*EXERCISE REQUIREMENTS:* Copy the lines below word for word.

*DATA EXCERPTS:*
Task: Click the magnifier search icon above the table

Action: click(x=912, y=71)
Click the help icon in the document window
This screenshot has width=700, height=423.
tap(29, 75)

*RESULT FOR THIS TASK:*
Task: Click the magnifier search icon above the table

Action: click(x=912, y=71)
Click the help icon in the document window
This screenshot has width=700, height=423.
tap(29, 75)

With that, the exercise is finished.